• **PROVIDED PASSAGE**
▬▬▬▬▬▬▬▬▬▬

Where Your Surgery Will Be Performed

A facelift may be performed in an outpatient surgery center. It’s usually done on an outpatient basis, but sometimes an overnight stay is required. Certain conditions such as diabetes or high blood pressure should be monitored after surgery, and may also require a short inpatient stay.

The Surgery

A facelift usually takes several hours-or somewhat longer if you’re having more than one procedure done. For extensive procedures, some surgeons may schedule two separate sessions.

Incisions usually begin above the hairline below the temples, extend in a natural line in front of the ear (or just inside the cartilage at the front of the ear), and continue behind the earlobe to the lower scalp. For the neck work, a small incision may also be made under the chin.

In general, the skin is separated from the fat and muscle below. Fat may be trimmed or suctioned from around the neck and chin to improve the contour. Then the underlying muscle and membrane are tightened, pulling the skin back, and removing the excess. Stitches secure the layers of tissue and close the incisions; metal clips may be used on the scalp.

▬▬▬▬▬▬▬▬▬▬

Stored records:

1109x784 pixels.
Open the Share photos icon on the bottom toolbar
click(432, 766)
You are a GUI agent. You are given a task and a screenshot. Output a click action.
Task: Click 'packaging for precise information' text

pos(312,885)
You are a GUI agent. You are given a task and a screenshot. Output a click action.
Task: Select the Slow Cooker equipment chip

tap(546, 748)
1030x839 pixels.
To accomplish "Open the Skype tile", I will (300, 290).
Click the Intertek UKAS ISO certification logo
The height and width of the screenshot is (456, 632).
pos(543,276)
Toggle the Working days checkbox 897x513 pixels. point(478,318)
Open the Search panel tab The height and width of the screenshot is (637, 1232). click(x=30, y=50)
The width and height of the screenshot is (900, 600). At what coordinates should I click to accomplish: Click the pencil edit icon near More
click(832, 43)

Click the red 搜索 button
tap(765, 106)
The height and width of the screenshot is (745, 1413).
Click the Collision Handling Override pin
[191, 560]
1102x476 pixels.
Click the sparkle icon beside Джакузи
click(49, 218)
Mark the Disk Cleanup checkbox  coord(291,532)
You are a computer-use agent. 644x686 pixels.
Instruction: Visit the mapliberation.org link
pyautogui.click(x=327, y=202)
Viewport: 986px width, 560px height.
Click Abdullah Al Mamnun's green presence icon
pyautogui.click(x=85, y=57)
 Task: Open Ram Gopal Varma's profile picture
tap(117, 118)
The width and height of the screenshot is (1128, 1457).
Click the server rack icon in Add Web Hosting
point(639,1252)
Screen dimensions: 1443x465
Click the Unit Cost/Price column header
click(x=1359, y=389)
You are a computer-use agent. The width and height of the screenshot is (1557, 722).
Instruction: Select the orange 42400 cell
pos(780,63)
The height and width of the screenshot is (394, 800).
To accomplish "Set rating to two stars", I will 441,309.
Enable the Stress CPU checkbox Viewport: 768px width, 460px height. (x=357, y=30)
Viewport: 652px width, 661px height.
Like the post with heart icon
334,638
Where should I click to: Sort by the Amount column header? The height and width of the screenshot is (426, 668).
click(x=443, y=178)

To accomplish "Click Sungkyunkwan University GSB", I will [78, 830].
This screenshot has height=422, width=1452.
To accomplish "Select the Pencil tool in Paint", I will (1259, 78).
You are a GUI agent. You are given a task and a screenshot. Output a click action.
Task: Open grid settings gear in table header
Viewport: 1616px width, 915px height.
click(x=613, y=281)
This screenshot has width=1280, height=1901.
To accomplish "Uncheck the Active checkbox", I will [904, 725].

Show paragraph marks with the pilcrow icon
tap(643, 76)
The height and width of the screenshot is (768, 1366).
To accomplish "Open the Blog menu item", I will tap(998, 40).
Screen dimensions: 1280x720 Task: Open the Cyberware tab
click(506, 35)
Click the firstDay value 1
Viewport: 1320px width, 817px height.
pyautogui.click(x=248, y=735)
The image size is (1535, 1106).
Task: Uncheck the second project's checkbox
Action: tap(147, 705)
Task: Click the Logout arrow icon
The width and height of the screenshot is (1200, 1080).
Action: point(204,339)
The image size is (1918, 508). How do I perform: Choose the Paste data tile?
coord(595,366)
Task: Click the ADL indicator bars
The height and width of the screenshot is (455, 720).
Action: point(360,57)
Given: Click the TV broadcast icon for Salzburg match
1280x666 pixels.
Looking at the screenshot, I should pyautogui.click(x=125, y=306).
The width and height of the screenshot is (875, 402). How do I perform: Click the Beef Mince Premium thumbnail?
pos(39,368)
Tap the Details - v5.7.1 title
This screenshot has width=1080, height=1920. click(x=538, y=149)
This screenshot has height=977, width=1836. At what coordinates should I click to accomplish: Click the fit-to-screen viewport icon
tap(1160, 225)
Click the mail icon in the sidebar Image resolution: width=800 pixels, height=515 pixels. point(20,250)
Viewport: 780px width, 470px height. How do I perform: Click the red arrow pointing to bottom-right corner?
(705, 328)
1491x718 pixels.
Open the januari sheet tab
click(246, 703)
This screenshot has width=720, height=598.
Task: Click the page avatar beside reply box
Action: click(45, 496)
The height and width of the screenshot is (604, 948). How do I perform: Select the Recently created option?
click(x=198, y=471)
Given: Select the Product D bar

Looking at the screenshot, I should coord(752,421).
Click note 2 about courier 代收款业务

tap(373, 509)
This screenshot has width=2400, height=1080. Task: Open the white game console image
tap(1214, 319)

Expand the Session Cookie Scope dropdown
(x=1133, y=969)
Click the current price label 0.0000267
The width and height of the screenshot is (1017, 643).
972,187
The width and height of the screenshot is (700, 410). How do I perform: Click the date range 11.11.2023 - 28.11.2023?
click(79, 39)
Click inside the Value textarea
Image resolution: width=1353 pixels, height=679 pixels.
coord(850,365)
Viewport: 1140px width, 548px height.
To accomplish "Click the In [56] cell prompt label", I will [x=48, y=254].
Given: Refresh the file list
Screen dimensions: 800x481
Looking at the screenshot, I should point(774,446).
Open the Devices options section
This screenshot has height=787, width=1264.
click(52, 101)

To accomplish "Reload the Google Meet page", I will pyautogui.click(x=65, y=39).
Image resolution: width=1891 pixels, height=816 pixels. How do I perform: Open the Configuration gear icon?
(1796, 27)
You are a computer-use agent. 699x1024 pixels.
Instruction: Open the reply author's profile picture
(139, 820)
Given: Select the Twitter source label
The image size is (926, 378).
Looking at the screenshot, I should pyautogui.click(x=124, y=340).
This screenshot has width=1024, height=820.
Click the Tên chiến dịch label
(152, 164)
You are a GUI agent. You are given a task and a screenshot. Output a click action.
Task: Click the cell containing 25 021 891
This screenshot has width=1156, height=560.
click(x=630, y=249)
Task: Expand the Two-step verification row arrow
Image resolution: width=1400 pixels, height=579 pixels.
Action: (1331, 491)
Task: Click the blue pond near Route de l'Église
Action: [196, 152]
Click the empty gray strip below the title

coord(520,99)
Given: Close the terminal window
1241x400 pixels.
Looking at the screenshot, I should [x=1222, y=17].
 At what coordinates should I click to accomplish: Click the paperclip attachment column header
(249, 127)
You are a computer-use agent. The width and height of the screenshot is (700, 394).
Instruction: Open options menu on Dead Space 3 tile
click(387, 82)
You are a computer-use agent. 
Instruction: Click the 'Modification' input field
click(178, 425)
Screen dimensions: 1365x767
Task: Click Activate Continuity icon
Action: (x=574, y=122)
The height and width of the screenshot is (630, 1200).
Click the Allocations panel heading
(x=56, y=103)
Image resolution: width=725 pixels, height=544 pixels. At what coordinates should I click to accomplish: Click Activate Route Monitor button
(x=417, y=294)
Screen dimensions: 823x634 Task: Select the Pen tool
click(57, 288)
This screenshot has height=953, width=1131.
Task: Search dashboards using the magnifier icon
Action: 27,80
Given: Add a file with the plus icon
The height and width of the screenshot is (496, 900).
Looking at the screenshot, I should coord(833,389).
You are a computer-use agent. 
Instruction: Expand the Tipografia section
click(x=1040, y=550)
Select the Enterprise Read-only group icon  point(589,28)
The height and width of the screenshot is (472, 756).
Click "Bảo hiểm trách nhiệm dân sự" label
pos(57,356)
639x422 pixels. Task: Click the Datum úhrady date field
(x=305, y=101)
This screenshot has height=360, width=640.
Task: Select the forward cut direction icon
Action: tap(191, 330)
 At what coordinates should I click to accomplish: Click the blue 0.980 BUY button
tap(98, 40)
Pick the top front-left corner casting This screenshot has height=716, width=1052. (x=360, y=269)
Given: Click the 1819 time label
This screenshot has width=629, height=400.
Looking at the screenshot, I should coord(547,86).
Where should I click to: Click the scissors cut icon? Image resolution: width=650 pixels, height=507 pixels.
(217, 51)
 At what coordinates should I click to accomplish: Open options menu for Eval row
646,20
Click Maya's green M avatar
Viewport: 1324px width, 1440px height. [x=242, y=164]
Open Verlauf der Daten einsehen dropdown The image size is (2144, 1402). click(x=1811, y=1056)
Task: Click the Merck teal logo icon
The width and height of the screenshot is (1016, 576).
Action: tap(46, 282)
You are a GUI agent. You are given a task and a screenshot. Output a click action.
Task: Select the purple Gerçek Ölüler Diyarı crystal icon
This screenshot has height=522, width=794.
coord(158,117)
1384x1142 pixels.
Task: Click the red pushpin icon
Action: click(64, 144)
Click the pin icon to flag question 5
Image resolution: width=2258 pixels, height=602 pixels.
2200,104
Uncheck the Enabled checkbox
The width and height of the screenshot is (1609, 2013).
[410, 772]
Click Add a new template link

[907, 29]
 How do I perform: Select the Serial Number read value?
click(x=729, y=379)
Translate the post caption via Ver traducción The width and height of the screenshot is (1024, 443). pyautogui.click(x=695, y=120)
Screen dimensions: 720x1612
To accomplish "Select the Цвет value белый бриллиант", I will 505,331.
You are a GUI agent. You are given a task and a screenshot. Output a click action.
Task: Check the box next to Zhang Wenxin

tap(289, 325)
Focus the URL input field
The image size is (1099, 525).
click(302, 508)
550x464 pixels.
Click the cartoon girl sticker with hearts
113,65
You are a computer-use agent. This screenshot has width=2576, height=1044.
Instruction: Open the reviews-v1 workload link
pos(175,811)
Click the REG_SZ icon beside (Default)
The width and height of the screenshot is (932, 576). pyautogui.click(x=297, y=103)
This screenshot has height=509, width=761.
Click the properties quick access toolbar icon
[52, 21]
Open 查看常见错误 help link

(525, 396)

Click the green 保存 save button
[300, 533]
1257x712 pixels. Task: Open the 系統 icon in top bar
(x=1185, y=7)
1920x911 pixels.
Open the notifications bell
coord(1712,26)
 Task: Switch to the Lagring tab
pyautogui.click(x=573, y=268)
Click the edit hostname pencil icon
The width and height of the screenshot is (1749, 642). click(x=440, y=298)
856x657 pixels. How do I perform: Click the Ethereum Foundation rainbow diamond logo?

▬▬▬▬▬▬▬▬▬▬

• **YOUR TASKS**
**a)** According to the facelift text, where may a small incision be made for the neck work?
**b)** Rewrite the paragraph of the facelift text beginning "In general, the skin is separated" as a short list of steps, keeping its main facts.
**c)** Write what comes next in the facelift text, picking up after its final sentence about stitches and metal clips.
The stored records have no connection to the facelift text.

• **ANSWER SECTION**
**a)** Under the chin.

**b)**
- The skin is separated from the fat and muscle below.
- Fat may be trimmed or suctioned from around the neck and chin to improve the contour.
- The underlying muscle and membrane are tightened, the skin is pulled back, and the excess is removed.
- Stitches secure the tissue layers and close the incisions; metal clips may be used on the scalp.

**c)**
Following surgery, a small, thin tube may be temporarily placed under the skin behind your ear to drain any blood that might collect there. It will be removed one or two days after surgery. Bandages, when used, are usually removed after one to five days. Don’t be surprised at the pale, bruised, and puffy face you see. Just keep in mind that in a few weeks you’ll be looking normal.

After Your Surgery

There isn’t usually significant discomfort after surgery; if there is, it can be lessened with the pain medication prescribed. (Severe or persistent pain or a sudden swelling of your face should be reported to Dr. Sholar immediately.) Some numbness of the skin is quite normal; it will disappear in a few weeks or months.

You will need to keep your head elevated and as still as possible for a couple of days after surgery, to keep the swelling down. Your scalp may take longer to heal, and the stitches or metal clips in your hairline could be left in a few days longer.

Getting Back to Normal

You should be up and about in a day or two, but plan on taking it easy for the first week after surgery. Be especially gentle with your face and hair, since your skin will be both tender and numb, and may not respond normally at first.

We will give you more specific guidelines for gradually resuming your normal activities. They’re likely to include these suggestions: Avoid strenuous activity, including sex and heavy housework, for at least two weeks (walking and mild stretching are fine); avoid alcohol, steam baths, and saunas for several months. Above all, get plenty of rest and allow your body to spend its energy on healing.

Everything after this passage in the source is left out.